The US electric car company recently rolled its first cars off the assembly line, just a year after groundbreaking for the site.
At an event marking the milestone on January 7, Founder and Chief Executive Officer Elon Musk danced onto the stage as Model 3 sedans were driven, one by one, for presentation to 10 customers. The images went worldwide.
Musk has plenty to dance about as the company rachets up its presence in the world’s largest auto market.
The company plans to ramp up production to 500,000 cars a year in two or three years. Its current capacity at the Shanghai plant is over 3,000 Model 3s a week.
The starting price of the Shanghaimade Model 3 sedan is about 323,800 yuan (US$46,650). Government subsidies for clean-energy cars and the company’s pledge to source more local components could reduce that cost further.
Tesla’s US$2 billion Gigafactory, its first outside the US, is located in the Lingang Special Area of the China (Shanghai) Pilot Free Trade Zone. It is the largest foreign-invested manufacturing project in Shanghai.
The 357 days between groundbreaking and production marked a new record for global automakers in China.
At the event, Tesla announced that its Shanghai team will start work on Model Y prototypes in 2020, while also tooling the Shanghai plant for production of mid-size electric sports-utility vehicles.
“Without the support of Chinese governments at all levels, especially Shanghai, we wouldn’t have been able to show this progress,” said Musk. “Together, we have made history.”
Tesla’s success story is testament to Shanghai’s relentless pursuit of a better business environment and to China’s determination to accelerate the opening of its markets to foreigners.
Those were focus issue as Shanghai’s Party Committee and municipal officials held their first conference of 2020.
Party Secretary Li Qiang reiterated that Shanghai will make every effort to create a more internationally competitive environment for investment and development. He indicated that mission remains a priority for the government.

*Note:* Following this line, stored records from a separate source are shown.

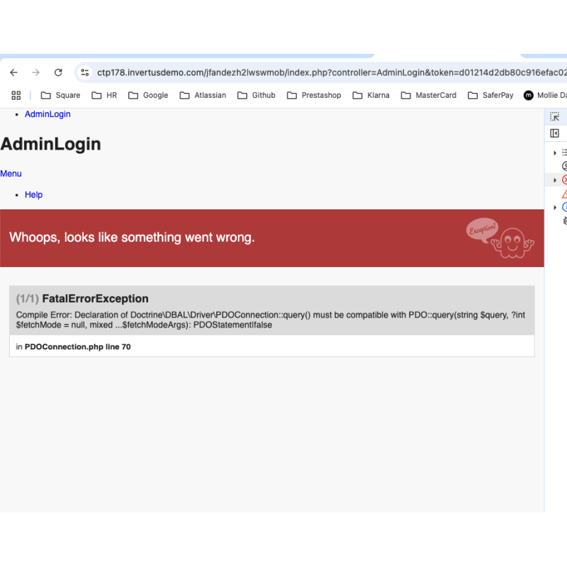Click the AdminLogin breadcrumb link

[47, 114]
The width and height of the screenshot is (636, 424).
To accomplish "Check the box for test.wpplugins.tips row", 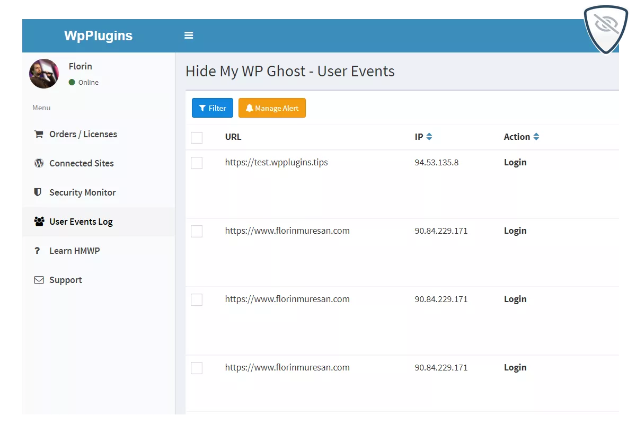I will (x=197, y=163).
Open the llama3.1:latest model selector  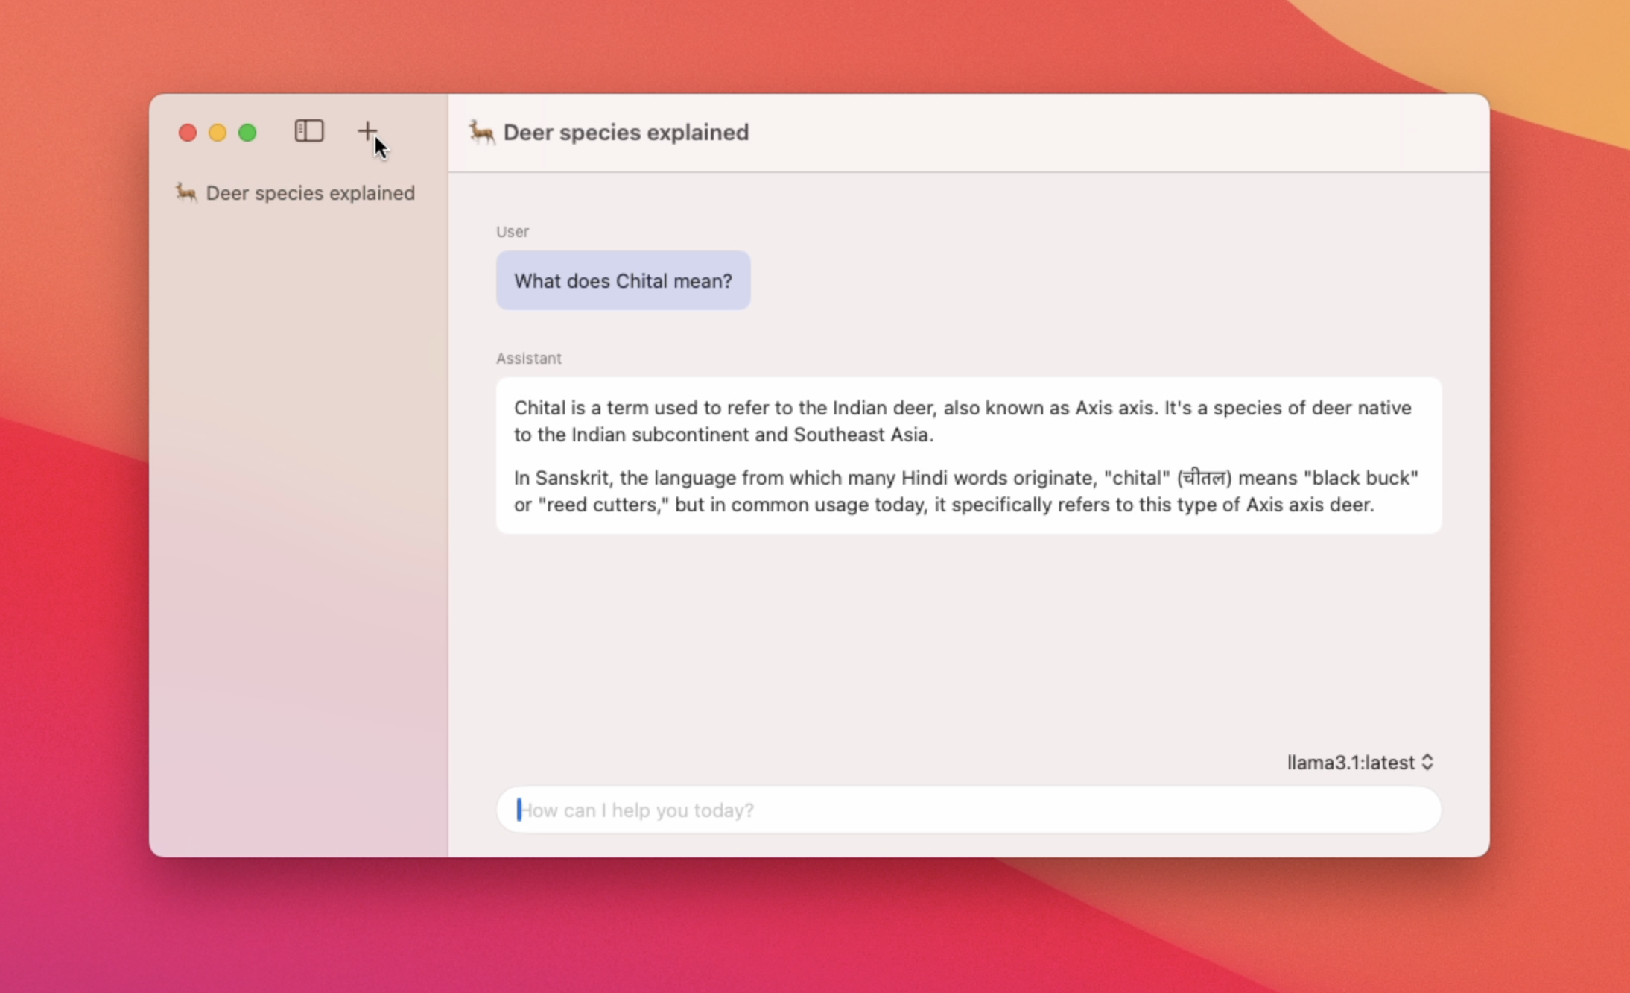tap(1350, 763)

Credit for government policies
“Departments at all levels in Shanghai have undergone a fundamental change in the way they think and operate in the past few years,” he said. “Efficiency of services has become ingrained in what they do.”

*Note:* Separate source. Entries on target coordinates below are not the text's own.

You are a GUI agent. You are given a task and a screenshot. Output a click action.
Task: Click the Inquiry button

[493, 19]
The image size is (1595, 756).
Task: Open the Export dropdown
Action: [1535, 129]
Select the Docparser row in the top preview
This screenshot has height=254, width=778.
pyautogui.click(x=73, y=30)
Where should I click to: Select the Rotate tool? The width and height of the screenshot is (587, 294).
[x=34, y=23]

Among the goals on deck are the promotion of a one-stop online platform for government services, improvement of the city’s performance in the World Bank’s “Doing Business” assessment and implementation of policies protecting and stimulating the vitality of market entities.
Shanghai will take Hong Kong and Singapore as benchmarks in the development of its business model, learning from their ideas and experience in offering government services, said Ma Chunlei, the city government’s deputy secretary-general and director of the Development and Reform Commission.

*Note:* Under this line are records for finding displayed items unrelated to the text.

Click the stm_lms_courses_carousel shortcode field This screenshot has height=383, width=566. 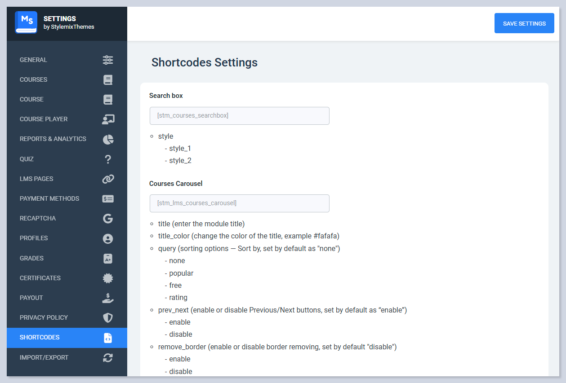239,203
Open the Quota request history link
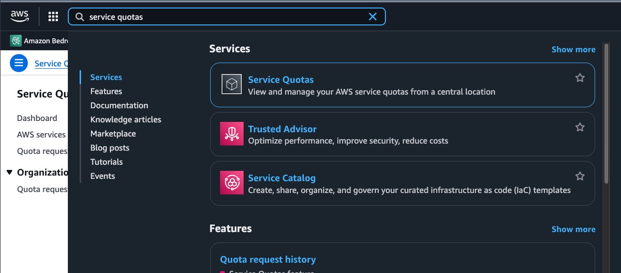The image size is (621, 273). (268, 259)
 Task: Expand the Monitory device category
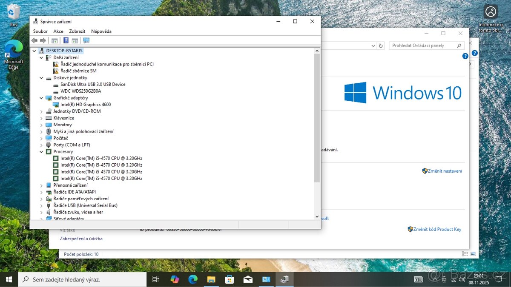pos(42,125)
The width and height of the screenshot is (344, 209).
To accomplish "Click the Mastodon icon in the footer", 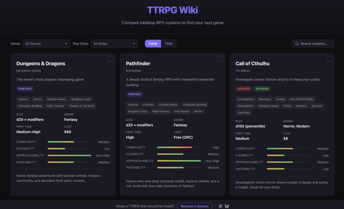I will click(220, 206).
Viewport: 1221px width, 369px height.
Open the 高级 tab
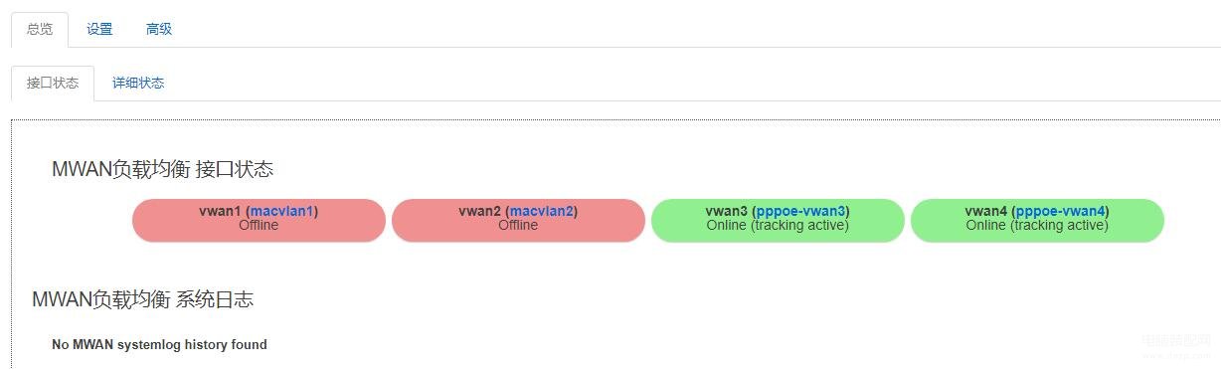pyautogui.click(x=159, y=29)
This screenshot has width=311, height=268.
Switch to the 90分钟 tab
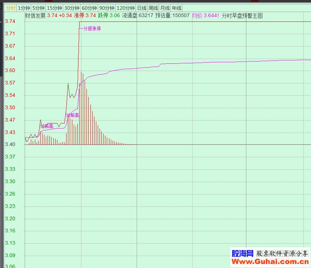[107, 8]
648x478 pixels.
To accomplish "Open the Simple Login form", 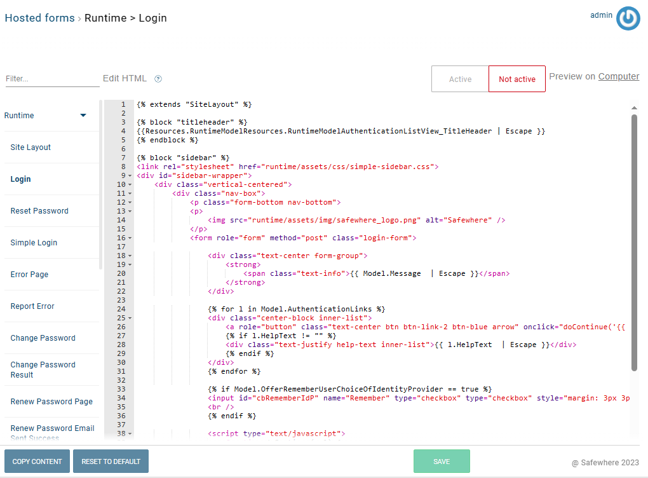I will [34, 243].
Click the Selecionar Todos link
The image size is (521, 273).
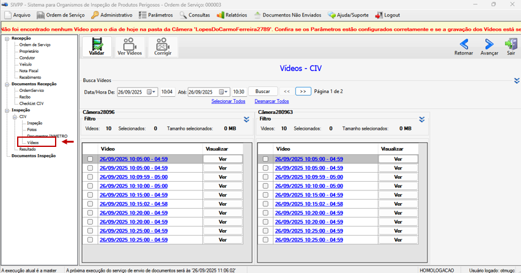coord(228,101)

Take the processing of construction permits as one example. Shanghai will try to emulate Hong Kong’s “one-stop center” mode, providing services that span the whole process of application, approval, inspection and acceptance checks through a single window.
To address problems faced by foreign companies, including cumbersome approval procedures and long waiting times for employee work permits, the city will create single-window services to cut down times to as little as seven working days.
“In addition to the World Bank’s rankings, we should attach no less importance to catering to the individual needs of companies,” Secretary Li said.
The city’s goal to increase foreign investment appears to be paying off. Last year, 6,800 new foreign-investment projects were launched in the city, up 21.5 percent year on year. Contracted foreign investment rose about 7 percent to US$50.25 billion, while paid-in investment rose 10 percent to US$19.05 billion, according to the Shanghai Commission of Commerce.
Meanwhile, Tesla isn’t looking in the rear-view mirror. Musk said the company plans to open a “super cool” design center in China to create an “original car” for sale in markets around the world.
“Ultimately, the Model Y will have more demand than probably all of the other cars of Tesla combined,” he said. All these plans add up to increased investment in China, he said.
The company does face challenges, amid slowing auto sales and a crowded field of companies seeking to mass produce electric cars.